[Dataset items]
◇ ◇ ◇

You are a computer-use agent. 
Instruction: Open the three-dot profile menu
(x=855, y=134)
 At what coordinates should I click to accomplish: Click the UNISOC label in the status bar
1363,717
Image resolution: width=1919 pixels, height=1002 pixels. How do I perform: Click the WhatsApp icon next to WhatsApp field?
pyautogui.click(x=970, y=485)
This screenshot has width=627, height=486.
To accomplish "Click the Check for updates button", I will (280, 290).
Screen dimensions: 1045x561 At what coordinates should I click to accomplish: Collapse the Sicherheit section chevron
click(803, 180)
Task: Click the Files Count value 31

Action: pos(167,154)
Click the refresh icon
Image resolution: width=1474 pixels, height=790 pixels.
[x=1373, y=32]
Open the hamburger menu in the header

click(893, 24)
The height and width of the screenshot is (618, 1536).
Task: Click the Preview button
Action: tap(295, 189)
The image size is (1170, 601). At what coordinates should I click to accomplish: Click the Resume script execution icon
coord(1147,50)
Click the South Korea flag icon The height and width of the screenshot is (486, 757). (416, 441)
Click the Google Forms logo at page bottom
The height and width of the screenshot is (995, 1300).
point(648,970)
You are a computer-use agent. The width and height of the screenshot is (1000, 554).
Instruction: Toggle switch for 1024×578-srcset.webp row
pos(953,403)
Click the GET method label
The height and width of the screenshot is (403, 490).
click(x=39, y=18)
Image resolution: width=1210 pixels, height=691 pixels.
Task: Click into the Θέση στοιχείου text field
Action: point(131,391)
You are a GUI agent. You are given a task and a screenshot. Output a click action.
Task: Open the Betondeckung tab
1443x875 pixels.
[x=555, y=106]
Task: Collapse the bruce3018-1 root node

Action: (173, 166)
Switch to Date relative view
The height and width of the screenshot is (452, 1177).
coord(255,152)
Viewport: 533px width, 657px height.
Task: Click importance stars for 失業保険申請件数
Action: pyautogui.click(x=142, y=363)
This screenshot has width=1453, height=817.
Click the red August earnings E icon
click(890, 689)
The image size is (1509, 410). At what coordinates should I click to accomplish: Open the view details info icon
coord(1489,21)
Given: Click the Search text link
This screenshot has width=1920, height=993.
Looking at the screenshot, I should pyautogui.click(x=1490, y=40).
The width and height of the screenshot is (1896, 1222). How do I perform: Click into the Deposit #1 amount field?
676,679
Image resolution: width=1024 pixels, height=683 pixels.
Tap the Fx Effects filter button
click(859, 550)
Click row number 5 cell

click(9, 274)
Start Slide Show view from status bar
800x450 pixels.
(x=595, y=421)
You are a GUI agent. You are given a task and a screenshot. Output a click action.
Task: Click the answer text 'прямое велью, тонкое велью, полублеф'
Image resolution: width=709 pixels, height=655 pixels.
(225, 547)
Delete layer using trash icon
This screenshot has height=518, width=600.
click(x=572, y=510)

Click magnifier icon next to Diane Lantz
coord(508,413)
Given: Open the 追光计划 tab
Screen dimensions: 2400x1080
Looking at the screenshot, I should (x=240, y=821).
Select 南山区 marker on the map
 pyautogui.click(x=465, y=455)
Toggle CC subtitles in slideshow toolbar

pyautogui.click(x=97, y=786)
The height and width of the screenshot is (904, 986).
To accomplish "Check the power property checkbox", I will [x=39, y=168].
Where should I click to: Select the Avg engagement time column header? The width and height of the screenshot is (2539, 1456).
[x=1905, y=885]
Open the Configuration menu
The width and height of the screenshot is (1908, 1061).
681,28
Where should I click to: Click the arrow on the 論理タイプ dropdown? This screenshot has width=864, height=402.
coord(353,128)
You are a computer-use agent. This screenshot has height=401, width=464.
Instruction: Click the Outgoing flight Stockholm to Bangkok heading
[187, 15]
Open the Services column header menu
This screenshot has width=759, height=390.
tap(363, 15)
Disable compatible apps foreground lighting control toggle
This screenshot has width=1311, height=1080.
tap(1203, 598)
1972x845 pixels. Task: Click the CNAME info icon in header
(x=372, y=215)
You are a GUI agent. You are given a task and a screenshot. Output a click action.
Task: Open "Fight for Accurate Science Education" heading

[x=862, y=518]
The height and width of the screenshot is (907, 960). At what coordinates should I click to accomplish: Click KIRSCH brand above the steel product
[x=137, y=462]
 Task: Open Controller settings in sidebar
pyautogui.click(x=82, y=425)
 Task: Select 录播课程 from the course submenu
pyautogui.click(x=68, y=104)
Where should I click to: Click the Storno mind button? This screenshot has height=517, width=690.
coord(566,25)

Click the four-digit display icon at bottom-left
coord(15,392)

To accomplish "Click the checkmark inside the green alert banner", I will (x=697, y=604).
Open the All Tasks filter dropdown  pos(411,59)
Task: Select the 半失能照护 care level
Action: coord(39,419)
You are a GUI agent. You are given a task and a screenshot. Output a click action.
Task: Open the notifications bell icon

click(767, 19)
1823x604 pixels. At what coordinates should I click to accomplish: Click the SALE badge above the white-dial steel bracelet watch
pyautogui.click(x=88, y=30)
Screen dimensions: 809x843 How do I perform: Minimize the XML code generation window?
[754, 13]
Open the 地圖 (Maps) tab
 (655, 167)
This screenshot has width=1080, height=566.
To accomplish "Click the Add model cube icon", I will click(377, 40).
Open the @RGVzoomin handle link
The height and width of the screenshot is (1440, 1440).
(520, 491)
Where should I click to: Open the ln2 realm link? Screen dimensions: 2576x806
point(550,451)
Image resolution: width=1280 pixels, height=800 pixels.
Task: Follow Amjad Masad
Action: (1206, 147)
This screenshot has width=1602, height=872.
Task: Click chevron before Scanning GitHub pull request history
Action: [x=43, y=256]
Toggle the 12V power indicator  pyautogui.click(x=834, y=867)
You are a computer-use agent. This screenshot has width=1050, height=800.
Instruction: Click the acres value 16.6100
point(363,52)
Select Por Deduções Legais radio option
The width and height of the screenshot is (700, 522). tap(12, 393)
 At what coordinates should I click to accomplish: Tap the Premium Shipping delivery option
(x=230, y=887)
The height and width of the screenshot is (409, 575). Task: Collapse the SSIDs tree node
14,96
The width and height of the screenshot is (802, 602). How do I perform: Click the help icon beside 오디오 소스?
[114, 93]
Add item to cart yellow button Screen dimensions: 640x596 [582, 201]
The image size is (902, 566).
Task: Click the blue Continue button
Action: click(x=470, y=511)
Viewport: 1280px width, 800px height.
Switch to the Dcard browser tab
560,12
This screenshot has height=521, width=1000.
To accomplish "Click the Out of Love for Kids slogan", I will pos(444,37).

◇ ◇ ◇

Your objective: The answer should consist of every entry, repeated word for word.

Answer area:
You are a computer-use agent. 
Instruction: Open the three-dot profile menu
(x=855, y=134)
 At what coordinates should I click to accomplish: Click the UNISOC label in the status bar
1363,717
Image resolution: width=1919 pixels, height=1002 pixels. How do I perform: Click the WhatsApp icon next to WhatsApp field?
pyautogui.click(x=970, y=485)
This screenshot has width=627, height=486.
To accomplish "Click the Check for updates button", I will (280, 290).
Screen dimensions: 1045x561 At what coordinates should I click to accomplish: Collapse the Sicherheit section chevron
click(803, 180)
Task: Click the Files Count value 31

Action: pos(167,154)
Click the refresh icon
Image resolution: width=1474 pixels, height=790 pixels.
[x=1373, y=32]
Open the hamburger menu in the header

click(893, 24)
The height and width of the screenshot is (618, 1536).
Task: Click the Preview button
Action: tap(295, 189)
The image size is (1170, 601). At what coordinates should I click to accomplish: Click the Resume script execution icon
coord(1147,50)
Click the South Korea flag icon The height and width of the screenshot is (486, 757). (416, 441)
Click the Google Forms logo at page bottom
The height and width of the screenshot is (995, 1300).
point(648,970)
You are a computer-use agent. The width and height of the screenshot is (1000, 554).
Instruction: Toggle switch for 1024×578-srcset.webp row
pos(953,403)
Click the GET method label
The height and width of the screenshot is (403, 490).
click(x=39, y=18)
Image resolution: width=1210 pixels, height=691 pixels.
Task: Click into the Θέση στοιχείου text field
Action: point(131,391)
You are a GUI agent. You are given a task and a screenshot. Output a click action.
Task: Open the Betondeckung tab
1443x875 pixels.
[x=555, y=106]
Task: Collapse the bruce3018-1 root node

Action: (173, 166)
Switch to Date relative view
The height and width of the screenshot is (452, 1177).
coord(255,152)
Viewport: 533px width, 657px height.
Task: Click importance stars for 失業保険申請件数
Action: pyautogui.click(x=142, y=363)
This screenshot has width=1453, height=817.
Click the red August earnings E icon
click(890, 689)
The image size is (1509, 410). At what coordinates should I click to accomplish: Open the view details info icon
coord(1489,21)
Given: Click the Search text link
This screenshot has width=1920, height=993.
Looking at the screenshot, I should pyautogui.click(x=1490, y=40).
The width and height of the screenshot is (1896, 1222). How do I perform: Click into the Deposit #1 amount field?
676,679
Image resolution: width=1024 pixels, height=683 pixels.
Tap the Fx Effects filter button
click(859, 550)
Click row number 5 cell

click(9, 274)
Start Slide Show view from status bar
800x450 pixels.
(x=595, y=421)
You are a GUI agent. You are given a task and a screenshot. Output a click action.
Task: Click the answer text 'прямое велью, тонкое велью, полублеф'
Image resolution: width=709 pixels, height=655 pixels.
(225, 547)
Delete layer using trash icon
This screenshot has height=518, width=600.
click(x=572, y=510)

Click magnifier icon next to Diane Lantz
coord(508,413)
Given: Open the 追光计划 tab
Screen dimensions: 2400x1080
Looking at the screenshot, I should (x=240, y=821).
Select 南山区 marker on the map
 pyautogui.click(x=465, y=455)
Toggle CC subtitles in slideshow toolbar

pyautogui.click(x=97, y=786)
The height and width of the screenshot is (904, 986).
To accomplish "Check the power property checkbox", I will [x=39, y=168].
Where should I click to: Select the Avg engagement time column header? The width and height of the screenshot is (2539, 1456).
[x=1905, y=885]
Open the Configuration menu
The width and height of the screenshot is (1908, 1061).
681,28
Where should I click to: Click the arrow on the 論理タイプ dropdown? This screenshot has width=864, height=402.
coord(353,128)
You are a computer-use agent. This screenshot has height=401, width=464.
Instruction: Click the Outgoing flight Stockholm to Bangkok heading
[187, 15]
Open the Services column header menu
This screenshot has width=759, height=390.
tap(363, 15)
Disable compatible apps foreground lighting control toggle
This screenshot has width=1311, height=1080.
tap(1203, 598)
1972x845 pixels. Task: Click the CNAME info icon in header
(x=372, y=215)
You are a GUI agent. You are given a task and a screenshot. Output a click action.
Task: Open "Fight for Accurate Science Education" heading

[x=862, y=518]
The height and width of the screenshot is (907, 960). At what coordinates should I click to accomplish: Click KIRSCH brand above the steel product
[x=137, y=462]
 Task: Open Controller settings in sidebar
pyautogui.click(x=82, y=425)
 Task: Select 录播课程 from the course submenu
pyautogui.click(x=68, y=104)
Where should I click to: Click the Storno mind button? This screenshot has height=517, width=690.
coord(566,25)

Click the four-digit display icon at bottom-left
coord(15,392)

To accomplish "Click the checkmark inside the green alert banner", I will (x=697, y=604).
Open the All Tasks filter dropdown  pos(411,59)
Task: Select the 半失能照护 care level
Action: coord(39,419)
You are a GUI agent. You are given a task and a screenshot. Output a click action.
Task: Open the notifications bell icon

click(767, 19)
1823x604 pixels. At what coordinates should I click to accomplish: Click the SALE badge above the white-dial steel bracelet watch
pyautogui.click(x=88, y=30)
Screen dimensions: 809x843 How do I perform: Minimize the XML code generation window?
[754, 13]
Open the 地圖 (Maps) tab
 (655, 167)
This screenshot has width=1080, height=566.
To accomplish "Click the Add model cube icon", I will click(377, 40).
Open the @RGVzoomin handle link
The height and width of the screenshot is (1440, 1440).
(520, 491)
Where should I click to: Open the ln2 realm link? Screen dimensions: 2576x806
point(550,451)
Image resolution: width=1280 pixels, height=800 pixels.
Task: Follow Amjad Masad
Action: (1206, 147)
This screenshot has width=1602, height=872.
Task: Click chevron before Scanning GitHub pull request history
Action: [x=43, y=256]
Toggle the 12V power indicator  pyautogui.click(x=834, y=867)
You are a computer-use agent. This screenshot has width=1050, height=800.
Instruction: Click the acres value 16.6100
point(363,52)
Select Por Deduções Legais radio option
The width and height of the screenshot is (700, 522). tap(12, 393)
 At what coordinates should I click to accomplish: Tap the Premium Shipping delivery option
(x=230, y=887)
The height and width of the screenshot is (409, 575). Task: Collapse the SSIDs tree node
14,96
The width and height of the screenshot is (802, 602). How do I perform: Click the help icon beside 오디오 소스?
[114, 93]
Add item to cart yellow button Screen dimensions: 640x596 [582, 201]
The image size is (902, 566).
Task: Click the blue Continue button
Action: click(x=470, y=511)
Viewport: 1280px width, 800px height.
Switch to the Dcard browser tab
560,12
This screenshot has height=521, width=1000.
To accomplish "Click the Out of Love for Kids slogan", I will pos(444,37).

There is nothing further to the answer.